[QUOTE]Originally posted by Cobra_snake:
[B] It also might be of interest if you post your own theory so that TrueCreation or I could see exactly what your criterion is for a scientific theory. [/QUOTE]
Here is the link to a very good definition of science, which contains an explanation about what makes a theory a scientific one:
http://www.skepdic.com/science.html
"The logical and empirical methods of science
There is no single scientific method. Some of the methods of science
involve logic, e.g., drawing inferences or deductions from hypotheses,
or thinking out the logical implications of causal relationships in terms of necessary or sufficient conditions. Some of the methods are empirical, such as making observations, designing controlled experiments, or designing instruments to use in collecting data.
Scientific methods are impersonal. Thus, whatever one scientist is able to do qua scientist, any other scientist should be able to duplicate. When a person claims to measure or observe something by some purely subjective method, which others cannot duplicate, that person is not doing science. When scientists cannot duplicate the work of another scientist that is a clear sign that the scientist has erred either in design, methodology, observation, calculation, or calibration.

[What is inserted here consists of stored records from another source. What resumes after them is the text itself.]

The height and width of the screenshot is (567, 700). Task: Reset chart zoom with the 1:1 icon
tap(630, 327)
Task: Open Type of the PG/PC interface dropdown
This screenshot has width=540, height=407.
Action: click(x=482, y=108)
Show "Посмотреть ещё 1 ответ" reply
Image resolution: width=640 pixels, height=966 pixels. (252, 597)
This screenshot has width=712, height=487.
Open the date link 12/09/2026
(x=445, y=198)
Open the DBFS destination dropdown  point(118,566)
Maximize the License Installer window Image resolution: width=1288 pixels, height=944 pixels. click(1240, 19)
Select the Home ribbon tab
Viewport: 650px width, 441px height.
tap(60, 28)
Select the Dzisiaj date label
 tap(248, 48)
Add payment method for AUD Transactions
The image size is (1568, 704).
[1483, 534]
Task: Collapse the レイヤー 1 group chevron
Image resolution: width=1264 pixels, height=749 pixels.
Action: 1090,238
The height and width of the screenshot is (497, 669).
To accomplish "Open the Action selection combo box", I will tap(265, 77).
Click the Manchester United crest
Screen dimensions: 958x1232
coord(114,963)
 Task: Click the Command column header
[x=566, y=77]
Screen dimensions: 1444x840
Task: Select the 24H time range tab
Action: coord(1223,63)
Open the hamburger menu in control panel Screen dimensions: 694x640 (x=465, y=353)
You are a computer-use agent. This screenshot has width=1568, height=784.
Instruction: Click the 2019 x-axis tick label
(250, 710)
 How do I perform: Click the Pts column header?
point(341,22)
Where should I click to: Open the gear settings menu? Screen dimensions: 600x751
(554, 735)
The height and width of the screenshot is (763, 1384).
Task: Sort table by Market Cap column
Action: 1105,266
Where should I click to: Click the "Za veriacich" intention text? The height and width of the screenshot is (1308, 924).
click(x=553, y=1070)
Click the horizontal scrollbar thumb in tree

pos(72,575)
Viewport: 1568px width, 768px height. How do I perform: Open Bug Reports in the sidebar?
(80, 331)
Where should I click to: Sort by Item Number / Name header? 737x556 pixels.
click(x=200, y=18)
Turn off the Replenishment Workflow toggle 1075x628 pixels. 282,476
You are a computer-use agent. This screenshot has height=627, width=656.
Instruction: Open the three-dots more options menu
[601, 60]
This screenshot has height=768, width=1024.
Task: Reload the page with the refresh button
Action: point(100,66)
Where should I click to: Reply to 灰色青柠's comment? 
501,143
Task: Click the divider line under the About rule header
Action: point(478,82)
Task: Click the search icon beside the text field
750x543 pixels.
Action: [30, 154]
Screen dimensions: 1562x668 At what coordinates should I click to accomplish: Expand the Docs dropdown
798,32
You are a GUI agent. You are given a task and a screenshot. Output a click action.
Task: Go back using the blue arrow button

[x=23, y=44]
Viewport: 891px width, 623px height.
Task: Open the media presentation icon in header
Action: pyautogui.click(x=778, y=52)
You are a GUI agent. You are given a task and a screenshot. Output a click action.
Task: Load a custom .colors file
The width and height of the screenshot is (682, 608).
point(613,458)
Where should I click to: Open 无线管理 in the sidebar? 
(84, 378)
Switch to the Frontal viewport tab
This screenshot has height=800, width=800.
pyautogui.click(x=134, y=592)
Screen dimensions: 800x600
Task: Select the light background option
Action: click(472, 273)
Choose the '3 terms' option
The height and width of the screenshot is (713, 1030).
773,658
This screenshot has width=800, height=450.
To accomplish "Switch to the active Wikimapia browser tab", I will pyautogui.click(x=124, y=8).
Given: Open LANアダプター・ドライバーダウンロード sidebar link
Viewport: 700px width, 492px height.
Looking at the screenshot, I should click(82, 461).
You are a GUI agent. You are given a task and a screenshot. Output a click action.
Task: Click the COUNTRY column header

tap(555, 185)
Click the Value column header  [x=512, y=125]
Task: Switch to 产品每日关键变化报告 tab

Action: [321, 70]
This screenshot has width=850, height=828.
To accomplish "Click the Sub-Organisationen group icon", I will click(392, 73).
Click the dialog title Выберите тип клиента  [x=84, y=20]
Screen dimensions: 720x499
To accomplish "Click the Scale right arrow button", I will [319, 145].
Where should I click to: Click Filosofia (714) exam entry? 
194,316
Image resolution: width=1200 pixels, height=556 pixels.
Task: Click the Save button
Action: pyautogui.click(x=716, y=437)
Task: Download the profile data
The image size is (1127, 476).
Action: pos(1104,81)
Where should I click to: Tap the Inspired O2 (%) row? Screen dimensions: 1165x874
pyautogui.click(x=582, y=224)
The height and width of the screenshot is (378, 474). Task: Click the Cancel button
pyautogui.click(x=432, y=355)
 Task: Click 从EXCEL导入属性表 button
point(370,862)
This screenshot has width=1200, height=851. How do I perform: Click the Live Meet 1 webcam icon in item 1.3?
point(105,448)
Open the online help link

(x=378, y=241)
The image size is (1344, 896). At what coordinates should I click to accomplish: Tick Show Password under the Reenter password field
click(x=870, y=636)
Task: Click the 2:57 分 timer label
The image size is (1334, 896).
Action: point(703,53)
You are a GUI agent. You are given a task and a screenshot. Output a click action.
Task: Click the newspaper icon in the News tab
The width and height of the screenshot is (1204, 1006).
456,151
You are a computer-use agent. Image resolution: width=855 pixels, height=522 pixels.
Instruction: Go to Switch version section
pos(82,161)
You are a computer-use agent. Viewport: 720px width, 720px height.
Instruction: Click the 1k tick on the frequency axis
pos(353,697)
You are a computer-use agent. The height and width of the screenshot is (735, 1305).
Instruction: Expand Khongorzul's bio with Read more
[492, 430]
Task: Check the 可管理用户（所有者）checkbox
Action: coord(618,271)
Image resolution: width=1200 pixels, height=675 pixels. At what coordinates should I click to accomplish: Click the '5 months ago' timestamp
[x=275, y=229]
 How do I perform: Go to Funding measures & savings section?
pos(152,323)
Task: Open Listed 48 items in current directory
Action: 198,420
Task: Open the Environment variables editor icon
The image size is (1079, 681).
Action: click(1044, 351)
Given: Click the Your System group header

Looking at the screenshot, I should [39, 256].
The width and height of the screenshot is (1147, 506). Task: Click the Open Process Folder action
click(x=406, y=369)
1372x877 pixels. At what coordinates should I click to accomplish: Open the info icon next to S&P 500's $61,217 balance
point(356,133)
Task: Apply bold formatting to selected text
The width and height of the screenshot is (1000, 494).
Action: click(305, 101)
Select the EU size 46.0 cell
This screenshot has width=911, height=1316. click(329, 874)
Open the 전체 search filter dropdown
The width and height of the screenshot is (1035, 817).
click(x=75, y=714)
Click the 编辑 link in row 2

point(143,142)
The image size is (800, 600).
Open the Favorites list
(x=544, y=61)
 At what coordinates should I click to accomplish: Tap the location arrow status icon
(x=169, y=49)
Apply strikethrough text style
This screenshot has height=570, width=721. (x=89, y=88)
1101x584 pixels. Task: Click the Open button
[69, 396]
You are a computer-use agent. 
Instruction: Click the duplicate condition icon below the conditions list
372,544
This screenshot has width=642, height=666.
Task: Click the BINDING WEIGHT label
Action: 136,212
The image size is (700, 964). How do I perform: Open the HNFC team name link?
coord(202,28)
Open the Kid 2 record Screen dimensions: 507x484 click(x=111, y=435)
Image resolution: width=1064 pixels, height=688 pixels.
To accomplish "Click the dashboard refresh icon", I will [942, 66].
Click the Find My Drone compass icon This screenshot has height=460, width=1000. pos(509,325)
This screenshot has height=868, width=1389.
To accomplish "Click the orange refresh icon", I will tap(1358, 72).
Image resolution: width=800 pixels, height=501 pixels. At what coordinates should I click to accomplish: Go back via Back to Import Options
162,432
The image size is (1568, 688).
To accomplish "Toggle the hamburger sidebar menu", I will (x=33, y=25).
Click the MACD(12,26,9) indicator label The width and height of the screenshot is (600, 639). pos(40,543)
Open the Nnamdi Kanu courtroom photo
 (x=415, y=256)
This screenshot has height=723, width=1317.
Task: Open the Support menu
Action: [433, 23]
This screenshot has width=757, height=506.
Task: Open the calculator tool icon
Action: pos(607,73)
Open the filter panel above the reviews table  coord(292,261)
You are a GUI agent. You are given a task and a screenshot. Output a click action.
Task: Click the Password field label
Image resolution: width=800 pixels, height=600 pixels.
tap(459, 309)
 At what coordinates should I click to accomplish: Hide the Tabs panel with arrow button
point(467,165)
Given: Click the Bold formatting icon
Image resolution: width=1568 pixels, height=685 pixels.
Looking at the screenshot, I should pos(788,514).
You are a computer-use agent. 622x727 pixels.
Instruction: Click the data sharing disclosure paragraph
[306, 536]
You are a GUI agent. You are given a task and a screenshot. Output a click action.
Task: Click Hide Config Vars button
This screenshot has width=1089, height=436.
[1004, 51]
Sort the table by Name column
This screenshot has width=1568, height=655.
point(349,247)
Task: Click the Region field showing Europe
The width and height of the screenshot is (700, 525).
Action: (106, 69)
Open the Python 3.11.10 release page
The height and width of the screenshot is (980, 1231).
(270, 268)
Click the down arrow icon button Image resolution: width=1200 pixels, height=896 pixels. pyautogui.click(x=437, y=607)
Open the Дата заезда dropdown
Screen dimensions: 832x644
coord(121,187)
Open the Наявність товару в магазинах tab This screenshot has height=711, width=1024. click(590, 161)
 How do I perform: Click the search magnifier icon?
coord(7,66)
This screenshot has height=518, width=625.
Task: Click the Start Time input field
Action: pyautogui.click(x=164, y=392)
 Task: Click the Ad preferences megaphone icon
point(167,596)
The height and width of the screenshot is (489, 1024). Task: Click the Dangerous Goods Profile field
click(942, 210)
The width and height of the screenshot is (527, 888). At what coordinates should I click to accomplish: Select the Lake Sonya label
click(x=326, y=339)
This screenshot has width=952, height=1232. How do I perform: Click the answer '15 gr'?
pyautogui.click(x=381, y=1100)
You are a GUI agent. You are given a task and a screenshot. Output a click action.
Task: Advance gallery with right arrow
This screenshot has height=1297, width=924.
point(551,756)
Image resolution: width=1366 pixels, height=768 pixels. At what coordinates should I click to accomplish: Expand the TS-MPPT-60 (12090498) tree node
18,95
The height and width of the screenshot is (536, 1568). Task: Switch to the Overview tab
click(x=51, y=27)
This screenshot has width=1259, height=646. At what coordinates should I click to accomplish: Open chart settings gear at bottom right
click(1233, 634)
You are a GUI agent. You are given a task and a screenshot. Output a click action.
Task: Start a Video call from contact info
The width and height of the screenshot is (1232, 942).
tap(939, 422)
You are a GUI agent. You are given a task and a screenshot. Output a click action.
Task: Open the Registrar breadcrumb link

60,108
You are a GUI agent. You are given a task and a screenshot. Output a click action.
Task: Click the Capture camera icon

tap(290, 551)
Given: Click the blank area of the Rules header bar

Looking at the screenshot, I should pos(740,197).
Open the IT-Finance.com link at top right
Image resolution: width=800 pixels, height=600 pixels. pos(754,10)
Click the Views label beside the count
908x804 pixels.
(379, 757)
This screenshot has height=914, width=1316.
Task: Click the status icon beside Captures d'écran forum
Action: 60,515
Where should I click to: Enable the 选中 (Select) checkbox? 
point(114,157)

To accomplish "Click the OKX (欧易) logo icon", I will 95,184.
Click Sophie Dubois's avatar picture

scientific facts and theories
Science does not assume it knows the truth about the empirical world a
priori. Science assumes it must discover its knowledge. Those who claim to know empirical truth a priori (such as so-called scientific
creationists) cannot be talking about scientific knowledge. Science
presupposes a regular order to nature and assumes there are underlying
principles according to which natural phenomena work. It assumes that
these principles or laws are relatively constant. But it does not assume that it can know a priori either what these principles are or what the actual order of any set of empirical phenomena is.
A scientific theory is a unified set of principles, knowledge, and
methods for explaining the behavior of some specified range of
empirical phenomena. Scientific theories attempt to understand the
world of observation and sense experience. They attempt to explain
how the natural world works.
A scientific theory must have some logical consequences we can test
against empirical facts by making predictions based on the theory. The
exact nature of the relationship of a scientific theory making predictions and being tested is something about which philosophers widely disagree, however (Kourany 1997)."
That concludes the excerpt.